### Required work
Transcribe the listing verbatim. Do not carry over any pictures.

### Available data
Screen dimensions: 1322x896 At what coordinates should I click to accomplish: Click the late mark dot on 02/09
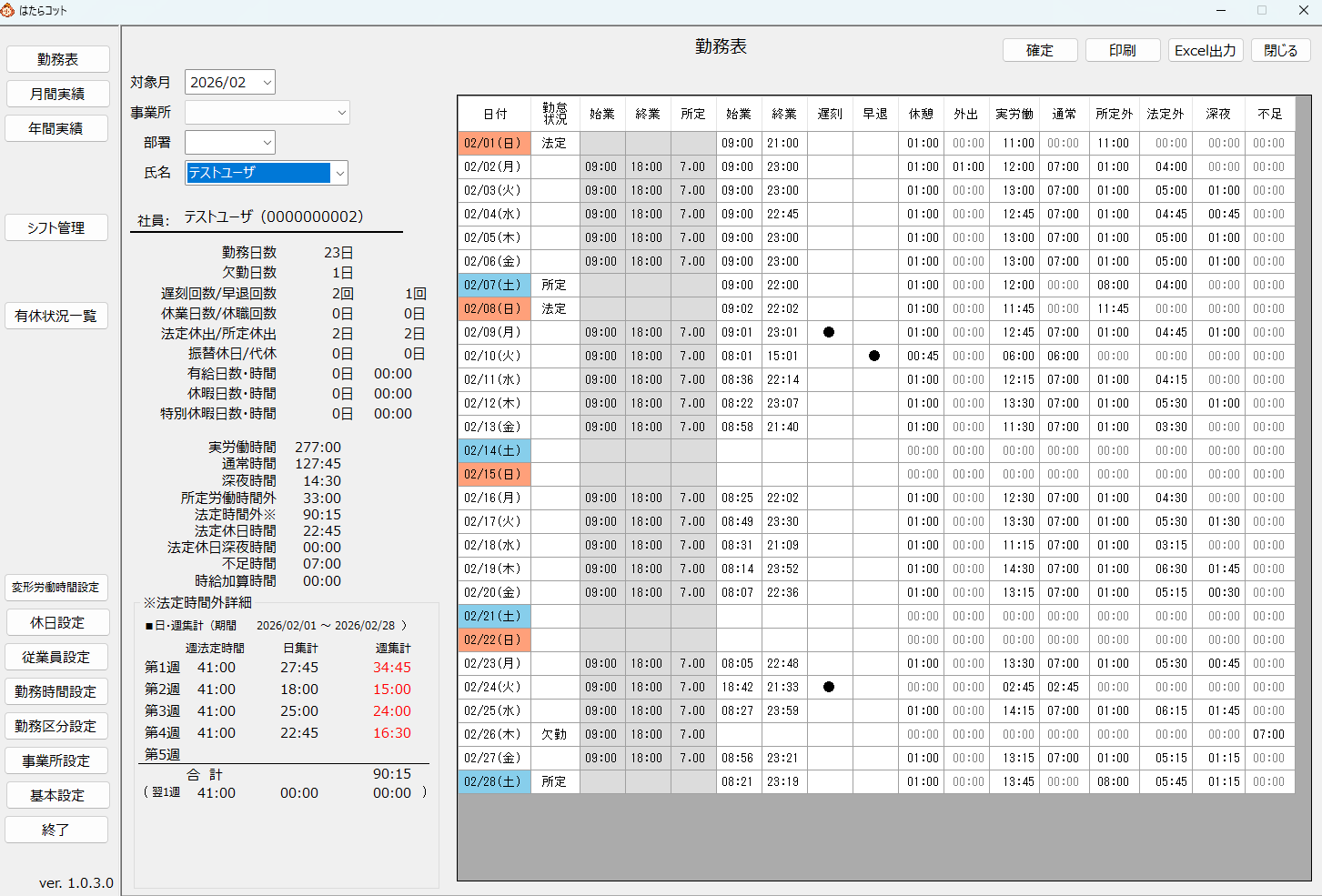click(x=829, y=332)
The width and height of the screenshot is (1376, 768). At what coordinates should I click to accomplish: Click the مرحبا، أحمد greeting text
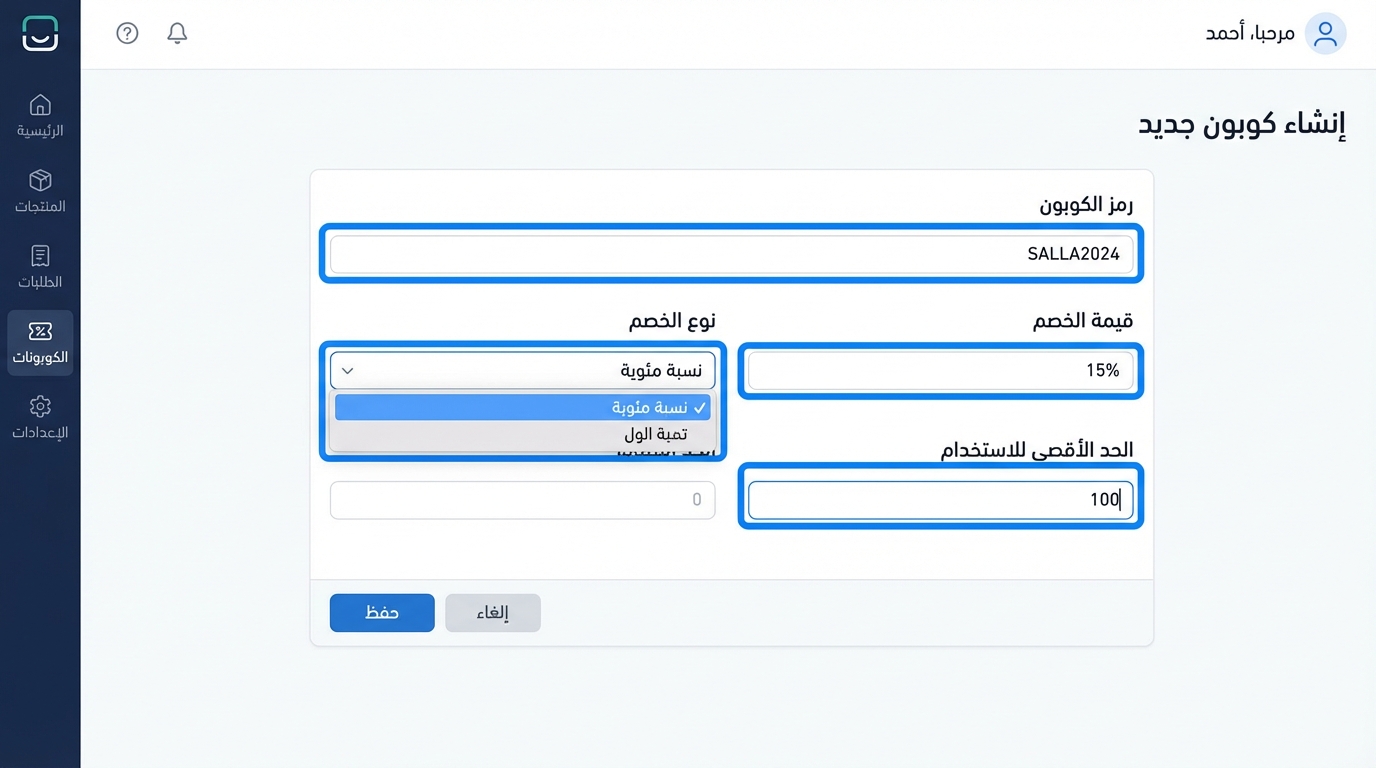pyautogui.click(x=1250, y=34)
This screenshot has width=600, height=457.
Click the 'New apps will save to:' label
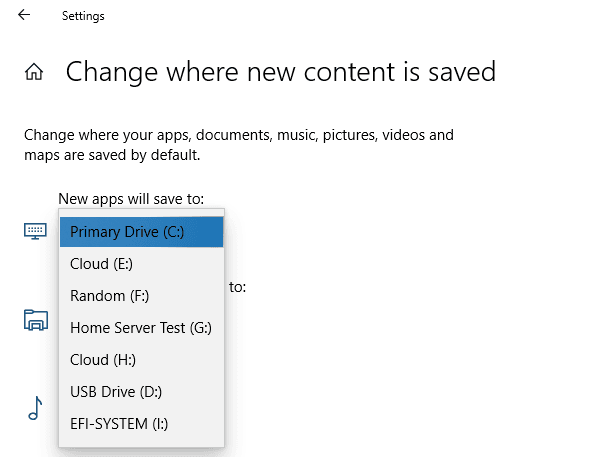(x=131, y=199)
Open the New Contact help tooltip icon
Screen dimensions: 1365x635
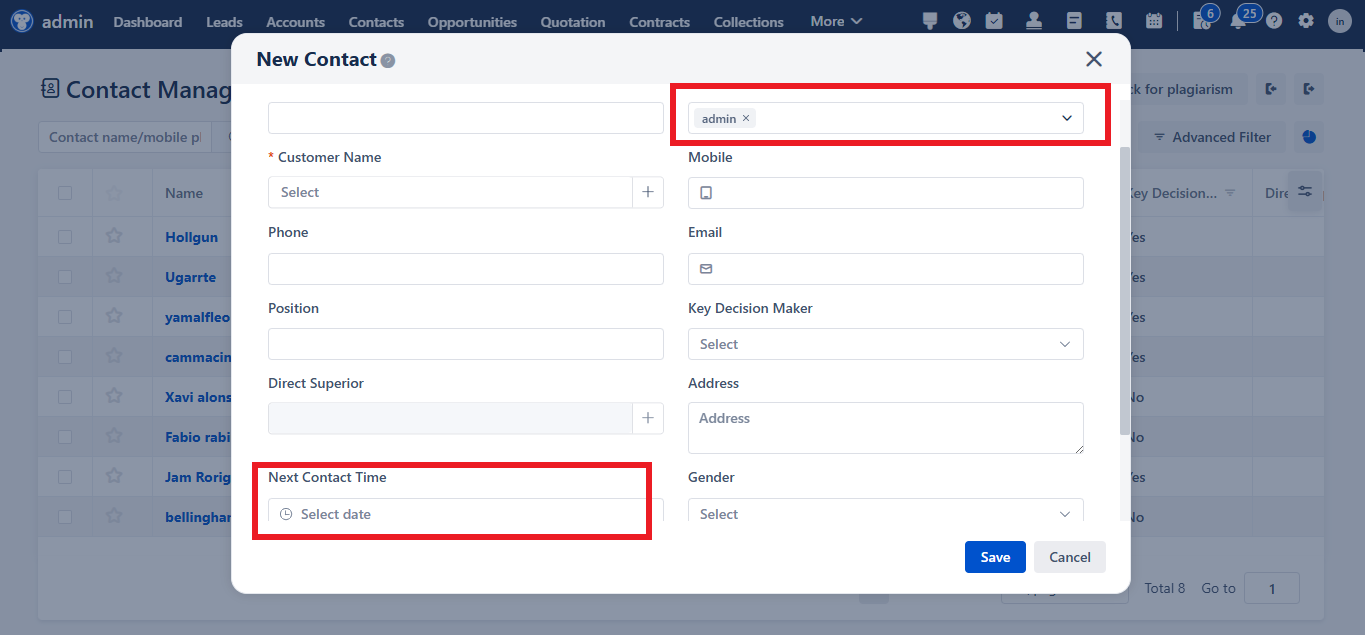click(x=388, y=60)
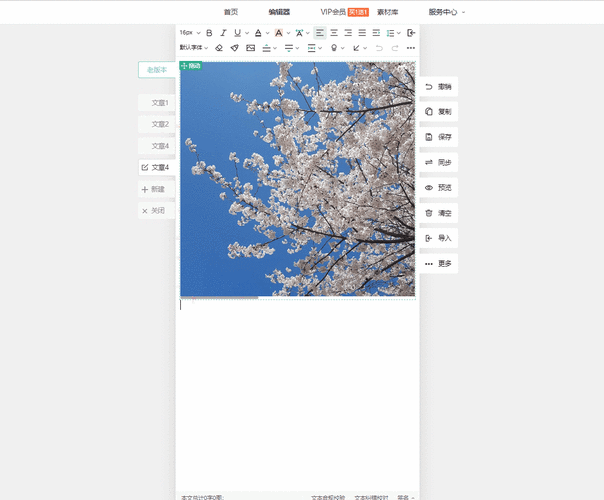Click the 预览 button
Viewport: 604px width, 500px height.
438,187
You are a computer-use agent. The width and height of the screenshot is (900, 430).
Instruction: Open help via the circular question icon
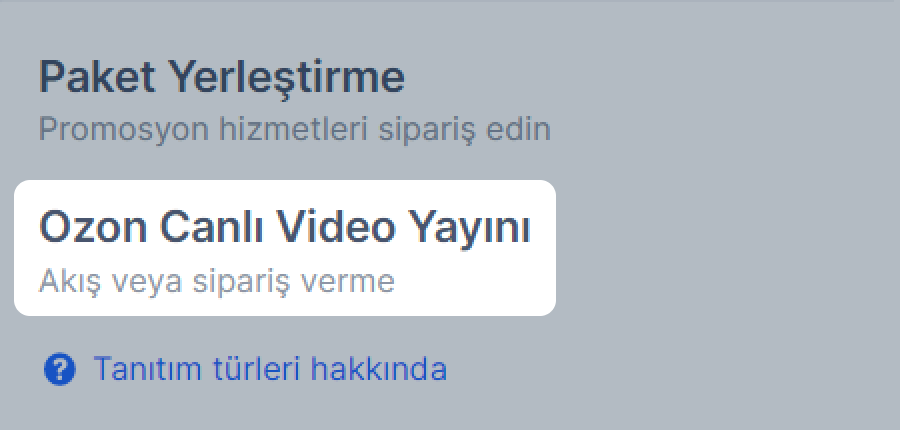60,369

### Output of the task
Screen dimensions: 1322x896 At what coordinates should I click to accomplish: Click the late mark dot on 02/09
click(x=829, y=332)
The width and height of the screenshot is (1376, 768). At what coordinates should I click to accomplish: Click the مرحبا، أحمد greeting text
pyautogui.click(x=1250, y=34)
This screenshot has width=600, height=457.
Click the 'New apps will save to:' label
(x=131, y=199)
Open the New Contact help tooltip icon
Screen dimensions: 1365x635
click(x=388, y=60)
Click the 预览 button
Viewport: 604px width, 500px height.
438,187
You are a computer-use agent. The width and height of the screenshot is (900, 430).
Instruction: Open help via the circular question icon
60,369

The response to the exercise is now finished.